Interview / Jeu de rôle

Linou Major Zéro to Ground Control

Linou Major Zéro est la fondatrice du label de jeux de rôle Dirty Clean Crew (qui est aussi un système de règles générique) ; elle est Meneuse de Jeu et scénariste aussi bien sur table physique qu’en Virtual Table Top. Ce week-end à Lyon au salon Octogônes, elle présentera entre autre son dernier scénario : Deep Water Horizon. Nous avons eu le plaisir de nous entretenir avec elle lors d’une visio dont nous retranscrivons les propos.

Linou, comment es-tu venue au Jeu de Rôle ? Quand as-tu commencé ?

Cela fait pas loin de 30 ans que je joue. J’ai commencé le Jeu de Rôle par la porte du théâtre. Ma maman était professeure de théâtre dans une MJC de quartier. Elle faisait beaucoup de Boulevard, de comédie, d’improvisation et elle m’emmenait avec elle. Cela me plaisait beaucoup. Quand j’avais 11 ou 12 ans des copains ont sorti la fameuse boîte rouge de Donjons & Dragons. On a essayé de jouer. Les règles nous paraissaient très nébuleuses… Nous n’avions pas tout compris. Mais nous avons très vite compris qu’il fallait jouer la comédie, jouer des personnages, se prendre pour quelqu’un d’autre et là j’ai tout de suite accroché. Depuis, ma pratique du Jeu de Rôle est restée sur l’interprétation. Le côté théâtral du Jeu de Rôle, je l’ai développé par la suite. J’ai laissé de côté les jeux où il y avait trop de règles, je voulais garder la fluidité de la narration et de l’interprétation. J’ai beaucoup joué à Ambre un jeu de rôle édité en France par les Jeux Descartes à partir de 1994, puis les univers sombres que j’aimais beaucoup en littérature sont arrivés… Vampire La Mascarade, Kult, L’Appel de Cthulhu… En prenant de l’âge j’ai adopté des systèmes plus réduits, comme Cthulhu Hack, Cthulhu Dark… Et puis il y a eu beaucoup de Livres dont vous êtes le héros. Vers 17 ans je faisais du Grandeur Nature, le côté comédie théâtre et costumes me plaisait beaucoup. À 18 ans j’ai rejoins la Camarilla française pendant un petit moment. Un parcours plutôt axé théâtre et univers sombres.

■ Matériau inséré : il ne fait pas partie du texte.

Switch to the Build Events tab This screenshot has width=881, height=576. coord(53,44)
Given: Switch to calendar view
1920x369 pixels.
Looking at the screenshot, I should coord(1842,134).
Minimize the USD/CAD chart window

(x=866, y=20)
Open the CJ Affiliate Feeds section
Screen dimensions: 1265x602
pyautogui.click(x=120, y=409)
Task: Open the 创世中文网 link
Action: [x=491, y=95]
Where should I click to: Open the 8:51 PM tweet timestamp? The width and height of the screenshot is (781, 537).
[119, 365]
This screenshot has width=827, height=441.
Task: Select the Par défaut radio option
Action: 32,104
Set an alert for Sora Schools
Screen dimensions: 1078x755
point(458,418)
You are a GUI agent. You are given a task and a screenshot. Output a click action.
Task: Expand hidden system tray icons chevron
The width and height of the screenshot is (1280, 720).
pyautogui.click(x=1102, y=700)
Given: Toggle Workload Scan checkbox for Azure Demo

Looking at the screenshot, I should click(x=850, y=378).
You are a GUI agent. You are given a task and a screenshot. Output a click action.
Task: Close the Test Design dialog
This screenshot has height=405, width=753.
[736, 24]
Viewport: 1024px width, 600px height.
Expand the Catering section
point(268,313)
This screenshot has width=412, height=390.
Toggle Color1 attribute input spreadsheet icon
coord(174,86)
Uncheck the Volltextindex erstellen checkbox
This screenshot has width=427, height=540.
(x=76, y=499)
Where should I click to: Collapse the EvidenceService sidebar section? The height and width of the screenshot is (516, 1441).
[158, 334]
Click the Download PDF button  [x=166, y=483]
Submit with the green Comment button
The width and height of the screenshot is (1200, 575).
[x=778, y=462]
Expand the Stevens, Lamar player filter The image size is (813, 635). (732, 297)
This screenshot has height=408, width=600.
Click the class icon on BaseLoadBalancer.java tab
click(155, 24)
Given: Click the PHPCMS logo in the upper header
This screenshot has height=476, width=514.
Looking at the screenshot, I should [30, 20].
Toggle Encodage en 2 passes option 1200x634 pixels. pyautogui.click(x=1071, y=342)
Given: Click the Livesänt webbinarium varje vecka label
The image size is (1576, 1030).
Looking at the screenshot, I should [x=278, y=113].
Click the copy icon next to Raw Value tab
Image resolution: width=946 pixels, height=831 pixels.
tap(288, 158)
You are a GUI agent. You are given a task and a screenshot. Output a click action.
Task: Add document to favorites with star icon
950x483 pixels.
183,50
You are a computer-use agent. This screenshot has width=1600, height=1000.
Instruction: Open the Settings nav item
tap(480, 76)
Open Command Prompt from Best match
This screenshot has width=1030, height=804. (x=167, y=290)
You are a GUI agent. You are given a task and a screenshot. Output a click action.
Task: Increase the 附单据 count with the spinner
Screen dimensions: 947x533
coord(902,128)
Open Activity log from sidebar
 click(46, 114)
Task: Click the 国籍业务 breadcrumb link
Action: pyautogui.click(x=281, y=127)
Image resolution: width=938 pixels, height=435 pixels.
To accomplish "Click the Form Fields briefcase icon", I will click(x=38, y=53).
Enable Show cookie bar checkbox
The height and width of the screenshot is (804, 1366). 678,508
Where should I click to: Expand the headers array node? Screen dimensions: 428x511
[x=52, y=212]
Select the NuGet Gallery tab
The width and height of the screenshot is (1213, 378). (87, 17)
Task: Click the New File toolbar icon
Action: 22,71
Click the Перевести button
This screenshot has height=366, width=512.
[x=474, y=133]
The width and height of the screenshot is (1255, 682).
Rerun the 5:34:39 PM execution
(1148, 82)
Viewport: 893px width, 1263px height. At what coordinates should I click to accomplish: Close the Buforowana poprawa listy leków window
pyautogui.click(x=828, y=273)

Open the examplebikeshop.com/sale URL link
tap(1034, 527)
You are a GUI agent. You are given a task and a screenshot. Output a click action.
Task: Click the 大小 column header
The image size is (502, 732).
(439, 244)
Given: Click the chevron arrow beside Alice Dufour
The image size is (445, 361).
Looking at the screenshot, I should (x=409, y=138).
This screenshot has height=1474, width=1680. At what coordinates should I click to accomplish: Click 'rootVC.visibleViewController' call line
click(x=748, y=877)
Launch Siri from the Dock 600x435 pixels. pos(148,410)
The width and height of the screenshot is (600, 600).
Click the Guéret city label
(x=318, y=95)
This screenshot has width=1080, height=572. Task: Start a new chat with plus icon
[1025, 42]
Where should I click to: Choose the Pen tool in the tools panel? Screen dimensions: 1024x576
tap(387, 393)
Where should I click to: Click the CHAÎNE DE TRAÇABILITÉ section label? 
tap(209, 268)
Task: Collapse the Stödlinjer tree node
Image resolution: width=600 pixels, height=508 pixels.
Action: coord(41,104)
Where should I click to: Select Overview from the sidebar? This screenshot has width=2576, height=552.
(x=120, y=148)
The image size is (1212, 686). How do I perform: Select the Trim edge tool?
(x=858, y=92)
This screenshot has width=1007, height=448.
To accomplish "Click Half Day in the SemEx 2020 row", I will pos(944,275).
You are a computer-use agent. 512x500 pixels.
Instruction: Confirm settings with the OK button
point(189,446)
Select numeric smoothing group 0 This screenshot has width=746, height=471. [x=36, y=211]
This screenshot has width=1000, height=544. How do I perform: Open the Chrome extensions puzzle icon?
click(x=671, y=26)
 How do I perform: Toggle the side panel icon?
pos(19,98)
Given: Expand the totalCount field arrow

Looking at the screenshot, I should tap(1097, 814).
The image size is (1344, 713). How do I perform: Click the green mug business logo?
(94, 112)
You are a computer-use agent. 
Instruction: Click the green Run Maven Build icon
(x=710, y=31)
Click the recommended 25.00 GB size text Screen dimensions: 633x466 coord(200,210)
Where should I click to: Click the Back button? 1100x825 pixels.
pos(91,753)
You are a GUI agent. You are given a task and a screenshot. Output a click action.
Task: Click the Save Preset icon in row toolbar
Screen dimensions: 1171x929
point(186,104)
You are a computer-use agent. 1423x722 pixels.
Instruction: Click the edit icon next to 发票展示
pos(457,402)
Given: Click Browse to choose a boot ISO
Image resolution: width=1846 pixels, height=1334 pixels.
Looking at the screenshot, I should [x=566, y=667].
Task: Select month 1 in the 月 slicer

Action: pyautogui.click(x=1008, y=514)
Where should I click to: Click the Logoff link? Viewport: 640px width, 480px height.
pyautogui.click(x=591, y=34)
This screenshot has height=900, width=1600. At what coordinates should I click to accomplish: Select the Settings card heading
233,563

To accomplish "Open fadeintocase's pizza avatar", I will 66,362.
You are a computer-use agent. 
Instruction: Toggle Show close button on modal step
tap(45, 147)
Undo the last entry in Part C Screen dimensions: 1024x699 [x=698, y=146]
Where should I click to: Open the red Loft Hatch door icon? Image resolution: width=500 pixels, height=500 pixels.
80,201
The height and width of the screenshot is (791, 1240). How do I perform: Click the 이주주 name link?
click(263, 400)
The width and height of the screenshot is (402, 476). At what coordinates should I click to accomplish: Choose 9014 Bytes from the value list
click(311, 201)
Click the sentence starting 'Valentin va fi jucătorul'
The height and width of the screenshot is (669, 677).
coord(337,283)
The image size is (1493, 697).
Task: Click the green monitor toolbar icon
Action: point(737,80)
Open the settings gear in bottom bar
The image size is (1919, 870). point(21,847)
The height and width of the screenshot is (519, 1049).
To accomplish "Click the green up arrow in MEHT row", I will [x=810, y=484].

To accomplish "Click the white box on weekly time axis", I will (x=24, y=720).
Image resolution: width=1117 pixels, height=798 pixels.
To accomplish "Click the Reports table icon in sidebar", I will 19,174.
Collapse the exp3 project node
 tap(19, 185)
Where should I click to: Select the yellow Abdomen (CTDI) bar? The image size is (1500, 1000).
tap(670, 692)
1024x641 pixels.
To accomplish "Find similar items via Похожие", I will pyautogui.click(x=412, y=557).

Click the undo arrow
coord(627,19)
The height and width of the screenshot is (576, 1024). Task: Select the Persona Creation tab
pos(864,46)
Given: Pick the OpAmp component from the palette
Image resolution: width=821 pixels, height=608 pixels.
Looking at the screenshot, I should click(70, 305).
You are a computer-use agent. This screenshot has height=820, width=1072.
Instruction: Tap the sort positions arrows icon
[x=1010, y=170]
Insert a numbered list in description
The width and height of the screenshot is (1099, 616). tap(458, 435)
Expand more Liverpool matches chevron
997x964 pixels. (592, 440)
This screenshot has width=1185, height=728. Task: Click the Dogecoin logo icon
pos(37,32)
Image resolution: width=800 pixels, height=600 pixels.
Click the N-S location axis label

Tu as l’air plus narrativiste que simulationniste… mais surtout tu es autrice et traductrice.

Oui je suis traductrice pour la plateforme Roll20, une plateforme de JdR en ligne américaine. Pendant le confinement j’ai trouvé un moyen de gagner un peu d’argent et de rencontrer des gens dans le milieu du Jeu de Rôle international. Je ne pouvais plus faire une grande partie de mon activité et j’étais bloquée en télétravail. J’ai d’abord joué sur Roll20 et j’ai beaucoup appris à m’en servir. J’ai proposé du contenu en français pour la plateforme, et puis j’y suis allée au culot j’ai fais remarquer que l’interface n’était pas traduite pour les francophones, notamment pour le Québec (les Virtual Tabletop sont beaucoup plus pratiquées de l’autre coté de l’océan). Et j’ai rejoins la petite équipe de 4 traducteurs. Ça ne fait pas un salaire mais c’est intéressant, et du coup maintenant Roll20 à une interface en français. Les VTT m’ont permis de play-tester tous mes scénarios très facilement avant de les commercialiser. J’avais accès à un large panier de personnes et il y a un côté immersif, presque jeu vidéo avec la musique. Les règles sont très fluides. Par contre, il faut être respectueux du tour de parole de chacun et ne pas tous parler en même temps pour que cela fonctionne bien.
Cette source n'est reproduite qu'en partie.